Alzheimer's disease is a devastating cureless neurodegenerative disorder affecting >35 million
people worldwide. The disease is caused by toxic oligomers and aggregates of amyloid β
protein and the microtubule-associated protein tau. Recently, the Lys-specific molecular
tweezer CLR01 has been shown to inhibit aggregation and toxicity of multiple amyloidogenic
proteins, including amyloid β protein and tau, by disrupting key interactions involved in the
assembly process.

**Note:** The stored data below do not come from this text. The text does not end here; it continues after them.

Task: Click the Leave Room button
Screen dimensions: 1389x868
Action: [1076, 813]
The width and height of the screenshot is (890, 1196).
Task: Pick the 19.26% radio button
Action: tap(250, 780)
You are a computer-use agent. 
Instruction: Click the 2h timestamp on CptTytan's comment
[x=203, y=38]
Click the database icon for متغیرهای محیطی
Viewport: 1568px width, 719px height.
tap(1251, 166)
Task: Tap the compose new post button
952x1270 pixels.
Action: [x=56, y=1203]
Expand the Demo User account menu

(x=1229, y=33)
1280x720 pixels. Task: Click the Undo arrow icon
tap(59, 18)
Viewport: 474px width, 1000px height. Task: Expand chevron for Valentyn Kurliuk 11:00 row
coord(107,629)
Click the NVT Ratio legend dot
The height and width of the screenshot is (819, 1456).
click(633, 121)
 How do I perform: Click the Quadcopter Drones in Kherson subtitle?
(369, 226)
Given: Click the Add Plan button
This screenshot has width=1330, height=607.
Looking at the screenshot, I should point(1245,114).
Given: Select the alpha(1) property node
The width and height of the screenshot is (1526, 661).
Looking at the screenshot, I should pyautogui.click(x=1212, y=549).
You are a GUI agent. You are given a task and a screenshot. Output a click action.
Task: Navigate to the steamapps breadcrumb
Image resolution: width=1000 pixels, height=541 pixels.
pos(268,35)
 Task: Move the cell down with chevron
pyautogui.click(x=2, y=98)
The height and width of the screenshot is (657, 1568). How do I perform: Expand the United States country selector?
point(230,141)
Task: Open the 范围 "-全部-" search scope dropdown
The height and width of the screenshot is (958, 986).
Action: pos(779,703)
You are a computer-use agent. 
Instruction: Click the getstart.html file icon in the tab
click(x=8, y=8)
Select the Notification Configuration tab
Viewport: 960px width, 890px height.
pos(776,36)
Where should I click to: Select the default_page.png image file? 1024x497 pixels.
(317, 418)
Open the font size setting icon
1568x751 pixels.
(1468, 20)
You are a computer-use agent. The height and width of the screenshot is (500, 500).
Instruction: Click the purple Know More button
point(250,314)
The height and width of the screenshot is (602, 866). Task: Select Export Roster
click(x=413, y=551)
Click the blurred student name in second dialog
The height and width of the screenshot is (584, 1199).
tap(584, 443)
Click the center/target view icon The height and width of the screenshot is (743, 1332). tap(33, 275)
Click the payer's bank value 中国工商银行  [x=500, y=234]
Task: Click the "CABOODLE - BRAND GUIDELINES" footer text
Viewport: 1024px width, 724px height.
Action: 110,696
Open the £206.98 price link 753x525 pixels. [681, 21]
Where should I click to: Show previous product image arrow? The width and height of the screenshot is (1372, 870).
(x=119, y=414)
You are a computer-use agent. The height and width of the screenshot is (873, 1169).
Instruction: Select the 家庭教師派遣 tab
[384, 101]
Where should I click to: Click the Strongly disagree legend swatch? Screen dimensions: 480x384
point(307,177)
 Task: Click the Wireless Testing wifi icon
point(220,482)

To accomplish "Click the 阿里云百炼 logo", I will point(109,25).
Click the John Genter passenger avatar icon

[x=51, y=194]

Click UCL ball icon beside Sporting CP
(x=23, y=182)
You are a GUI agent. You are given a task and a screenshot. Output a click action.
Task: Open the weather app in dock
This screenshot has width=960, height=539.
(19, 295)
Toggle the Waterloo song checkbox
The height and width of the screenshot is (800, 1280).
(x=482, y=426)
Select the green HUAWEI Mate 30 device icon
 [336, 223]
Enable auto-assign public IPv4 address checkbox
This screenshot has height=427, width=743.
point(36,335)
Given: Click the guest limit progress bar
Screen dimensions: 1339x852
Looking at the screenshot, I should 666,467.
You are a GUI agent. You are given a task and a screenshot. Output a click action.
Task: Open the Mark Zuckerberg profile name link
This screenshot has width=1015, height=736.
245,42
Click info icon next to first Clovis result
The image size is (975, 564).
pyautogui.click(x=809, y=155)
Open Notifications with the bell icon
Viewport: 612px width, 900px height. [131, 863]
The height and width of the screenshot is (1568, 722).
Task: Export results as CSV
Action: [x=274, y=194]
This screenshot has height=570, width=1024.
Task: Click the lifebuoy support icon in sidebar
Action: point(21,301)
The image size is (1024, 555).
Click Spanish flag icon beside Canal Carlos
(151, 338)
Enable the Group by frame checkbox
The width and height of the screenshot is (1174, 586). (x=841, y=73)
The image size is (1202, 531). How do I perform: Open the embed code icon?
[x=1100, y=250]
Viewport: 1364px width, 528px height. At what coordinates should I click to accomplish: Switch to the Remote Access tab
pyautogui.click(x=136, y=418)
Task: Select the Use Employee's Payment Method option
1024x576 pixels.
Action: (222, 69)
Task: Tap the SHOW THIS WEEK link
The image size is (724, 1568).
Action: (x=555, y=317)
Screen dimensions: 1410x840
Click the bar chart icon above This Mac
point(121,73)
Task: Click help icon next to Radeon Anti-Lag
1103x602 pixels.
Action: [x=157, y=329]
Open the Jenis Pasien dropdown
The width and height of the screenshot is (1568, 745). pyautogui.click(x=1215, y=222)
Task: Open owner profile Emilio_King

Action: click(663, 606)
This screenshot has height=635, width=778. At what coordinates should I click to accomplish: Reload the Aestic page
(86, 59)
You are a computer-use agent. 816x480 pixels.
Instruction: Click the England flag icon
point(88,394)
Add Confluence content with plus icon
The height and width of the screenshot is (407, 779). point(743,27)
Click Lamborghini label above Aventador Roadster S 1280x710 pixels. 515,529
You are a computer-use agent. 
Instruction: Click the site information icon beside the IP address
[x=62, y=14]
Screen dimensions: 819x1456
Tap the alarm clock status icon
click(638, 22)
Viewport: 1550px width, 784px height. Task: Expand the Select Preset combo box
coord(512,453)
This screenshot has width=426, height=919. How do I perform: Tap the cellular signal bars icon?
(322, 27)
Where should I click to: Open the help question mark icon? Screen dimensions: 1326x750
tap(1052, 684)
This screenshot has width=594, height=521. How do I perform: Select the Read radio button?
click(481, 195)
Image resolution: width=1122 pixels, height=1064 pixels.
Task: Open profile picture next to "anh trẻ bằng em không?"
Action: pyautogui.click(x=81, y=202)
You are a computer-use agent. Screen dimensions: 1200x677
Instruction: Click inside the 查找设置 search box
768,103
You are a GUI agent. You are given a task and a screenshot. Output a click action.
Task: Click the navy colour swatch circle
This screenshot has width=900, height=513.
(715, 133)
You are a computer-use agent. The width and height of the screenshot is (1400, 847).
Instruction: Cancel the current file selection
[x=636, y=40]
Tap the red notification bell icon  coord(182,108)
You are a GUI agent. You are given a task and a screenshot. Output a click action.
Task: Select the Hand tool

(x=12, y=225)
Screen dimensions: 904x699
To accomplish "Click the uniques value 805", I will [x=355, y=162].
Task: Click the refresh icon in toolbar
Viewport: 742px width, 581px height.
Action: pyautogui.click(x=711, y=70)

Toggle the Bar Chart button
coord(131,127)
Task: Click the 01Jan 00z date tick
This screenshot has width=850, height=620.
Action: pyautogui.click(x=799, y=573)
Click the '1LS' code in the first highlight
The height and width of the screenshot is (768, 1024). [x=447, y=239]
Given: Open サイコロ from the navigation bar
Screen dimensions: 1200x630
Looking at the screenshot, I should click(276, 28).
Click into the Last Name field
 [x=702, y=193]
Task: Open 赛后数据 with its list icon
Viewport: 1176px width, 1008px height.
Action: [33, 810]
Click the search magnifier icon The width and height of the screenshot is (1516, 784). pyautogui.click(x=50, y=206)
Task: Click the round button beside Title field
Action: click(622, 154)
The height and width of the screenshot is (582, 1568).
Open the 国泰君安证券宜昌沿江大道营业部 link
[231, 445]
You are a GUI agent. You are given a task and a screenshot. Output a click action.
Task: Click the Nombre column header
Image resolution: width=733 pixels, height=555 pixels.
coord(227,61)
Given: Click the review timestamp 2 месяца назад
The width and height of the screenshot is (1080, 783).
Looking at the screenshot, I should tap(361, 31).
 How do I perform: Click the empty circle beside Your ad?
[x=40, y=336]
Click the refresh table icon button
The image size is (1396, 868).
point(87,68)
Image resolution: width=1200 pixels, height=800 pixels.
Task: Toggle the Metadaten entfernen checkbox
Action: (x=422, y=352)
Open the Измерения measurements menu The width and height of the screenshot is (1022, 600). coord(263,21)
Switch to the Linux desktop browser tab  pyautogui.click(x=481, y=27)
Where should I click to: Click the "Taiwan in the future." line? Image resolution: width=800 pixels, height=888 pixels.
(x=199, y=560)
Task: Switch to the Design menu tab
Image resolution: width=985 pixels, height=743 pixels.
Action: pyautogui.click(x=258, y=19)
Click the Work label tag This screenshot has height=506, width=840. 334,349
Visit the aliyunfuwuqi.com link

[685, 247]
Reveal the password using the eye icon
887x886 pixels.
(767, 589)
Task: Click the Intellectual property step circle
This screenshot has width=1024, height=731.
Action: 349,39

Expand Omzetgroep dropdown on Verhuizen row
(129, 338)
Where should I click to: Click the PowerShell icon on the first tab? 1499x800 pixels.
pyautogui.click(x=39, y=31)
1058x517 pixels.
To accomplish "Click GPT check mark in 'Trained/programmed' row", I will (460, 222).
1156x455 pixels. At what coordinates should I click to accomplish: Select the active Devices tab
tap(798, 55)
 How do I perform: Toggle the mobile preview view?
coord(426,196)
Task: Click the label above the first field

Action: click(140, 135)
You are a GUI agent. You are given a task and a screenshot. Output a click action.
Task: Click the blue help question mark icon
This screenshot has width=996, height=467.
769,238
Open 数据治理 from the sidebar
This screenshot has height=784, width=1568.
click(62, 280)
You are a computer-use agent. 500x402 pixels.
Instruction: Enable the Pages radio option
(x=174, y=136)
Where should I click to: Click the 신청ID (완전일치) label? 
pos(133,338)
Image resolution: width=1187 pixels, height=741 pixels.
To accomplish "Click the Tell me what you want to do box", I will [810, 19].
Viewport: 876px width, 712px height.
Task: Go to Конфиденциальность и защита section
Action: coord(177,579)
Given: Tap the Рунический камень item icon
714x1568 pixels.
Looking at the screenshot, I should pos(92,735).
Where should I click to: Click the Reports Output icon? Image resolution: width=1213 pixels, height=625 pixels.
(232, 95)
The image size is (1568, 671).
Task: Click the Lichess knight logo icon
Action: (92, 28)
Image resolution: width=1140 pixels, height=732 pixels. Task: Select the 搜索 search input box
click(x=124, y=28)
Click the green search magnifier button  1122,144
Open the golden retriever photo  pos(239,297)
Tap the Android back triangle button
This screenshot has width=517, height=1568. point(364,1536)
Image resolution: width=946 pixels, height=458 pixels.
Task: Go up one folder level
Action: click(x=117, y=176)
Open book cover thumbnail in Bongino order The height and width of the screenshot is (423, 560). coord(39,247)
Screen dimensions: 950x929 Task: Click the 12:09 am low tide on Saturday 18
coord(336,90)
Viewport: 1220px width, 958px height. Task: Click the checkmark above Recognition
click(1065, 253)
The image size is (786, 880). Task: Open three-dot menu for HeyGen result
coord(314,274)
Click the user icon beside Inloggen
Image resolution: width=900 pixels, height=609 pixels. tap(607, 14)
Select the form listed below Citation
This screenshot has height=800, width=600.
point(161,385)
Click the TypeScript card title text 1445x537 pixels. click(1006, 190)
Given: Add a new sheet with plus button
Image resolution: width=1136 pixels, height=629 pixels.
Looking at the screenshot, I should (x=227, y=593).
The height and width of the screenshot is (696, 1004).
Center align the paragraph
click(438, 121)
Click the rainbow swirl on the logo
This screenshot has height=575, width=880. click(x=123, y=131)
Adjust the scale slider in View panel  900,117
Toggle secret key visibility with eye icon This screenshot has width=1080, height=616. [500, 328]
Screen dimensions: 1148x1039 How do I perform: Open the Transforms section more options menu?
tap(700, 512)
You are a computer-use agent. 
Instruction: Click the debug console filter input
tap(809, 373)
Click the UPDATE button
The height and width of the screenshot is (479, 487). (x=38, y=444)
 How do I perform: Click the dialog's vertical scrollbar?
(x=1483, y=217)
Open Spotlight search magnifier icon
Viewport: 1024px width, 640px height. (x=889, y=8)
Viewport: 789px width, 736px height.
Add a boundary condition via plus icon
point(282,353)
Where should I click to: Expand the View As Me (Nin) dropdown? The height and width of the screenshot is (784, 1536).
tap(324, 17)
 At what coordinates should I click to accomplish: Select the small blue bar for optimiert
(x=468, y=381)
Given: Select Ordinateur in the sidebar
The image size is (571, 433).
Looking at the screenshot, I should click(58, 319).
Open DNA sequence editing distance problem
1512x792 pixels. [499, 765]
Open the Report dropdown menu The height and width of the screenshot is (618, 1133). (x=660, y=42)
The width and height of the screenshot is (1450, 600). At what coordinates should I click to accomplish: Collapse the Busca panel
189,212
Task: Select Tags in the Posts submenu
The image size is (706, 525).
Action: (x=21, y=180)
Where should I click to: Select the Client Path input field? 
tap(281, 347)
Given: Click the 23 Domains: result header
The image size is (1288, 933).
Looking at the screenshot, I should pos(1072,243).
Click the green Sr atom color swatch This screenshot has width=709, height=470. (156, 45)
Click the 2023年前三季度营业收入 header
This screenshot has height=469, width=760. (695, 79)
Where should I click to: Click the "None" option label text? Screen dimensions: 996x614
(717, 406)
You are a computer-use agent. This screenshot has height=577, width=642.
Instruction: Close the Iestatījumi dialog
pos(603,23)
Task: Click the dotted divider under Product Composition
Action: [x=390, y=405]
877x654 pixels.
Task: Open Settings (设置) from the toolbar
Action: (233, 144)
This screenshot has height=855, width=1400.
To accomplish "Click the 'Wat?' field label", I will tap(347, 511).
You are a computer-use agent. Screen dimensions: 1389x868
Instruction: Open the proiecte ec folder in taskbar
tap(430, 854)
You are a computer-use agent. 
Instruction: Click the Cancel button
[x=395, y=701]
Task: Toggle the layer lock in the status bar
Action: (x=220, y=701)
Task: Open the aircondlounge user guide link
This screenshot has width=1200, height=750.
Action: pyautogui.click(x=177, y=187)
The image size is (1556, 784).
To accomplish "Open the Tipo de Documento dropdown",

Following up on these encouraging findings, here, we asked whether CLR01
could protect primary neurons from Alzheimer's disease-associated synaptotoxicity and reduce
Alzheimer's disease-like pathology in vivo. Using cell culture and brain slices, we found that
CLR01 effectively inhibited synaptotoxicity induced by the 42-residue isoform of amyloid β
protein, including ∼80% inhibition of changes in dendritic spines density and long-term
potentiation and complete inhibition of changes in basal synaptic activity. Using a radiolabelled
version of the compound, we found that CLR01 crossed the mouse blood-brain barrier at ∼2%
of blood levels. Treatment of 15-month-old triple-transgenic mice for 1 month with CLR01
resulted in a decrease in brain amyloid β protein aggregates, hyperphosphorylated tau and
microglia load as observed by immunohistochemistry. Importantly, no signs of toxicity were
observed in the treated mice, and CLR01 treatment did not affect the amyloidogenic processing
of amyloid β protein precursor. Examining induction or inhibition of the cytochrome P450
metabolism system by CLR01 revealed minimal interaction. Together, these data suggest that
CLR01 is safe for use at concentrations well above those showing efficacy in mice. The
efficacy and toxicity results support a process-specific mechanism of action of molecular
tweezers and suggest that these are promising compounds for developing disease-modifying
therapy for Alzheimer's disease and related disorders.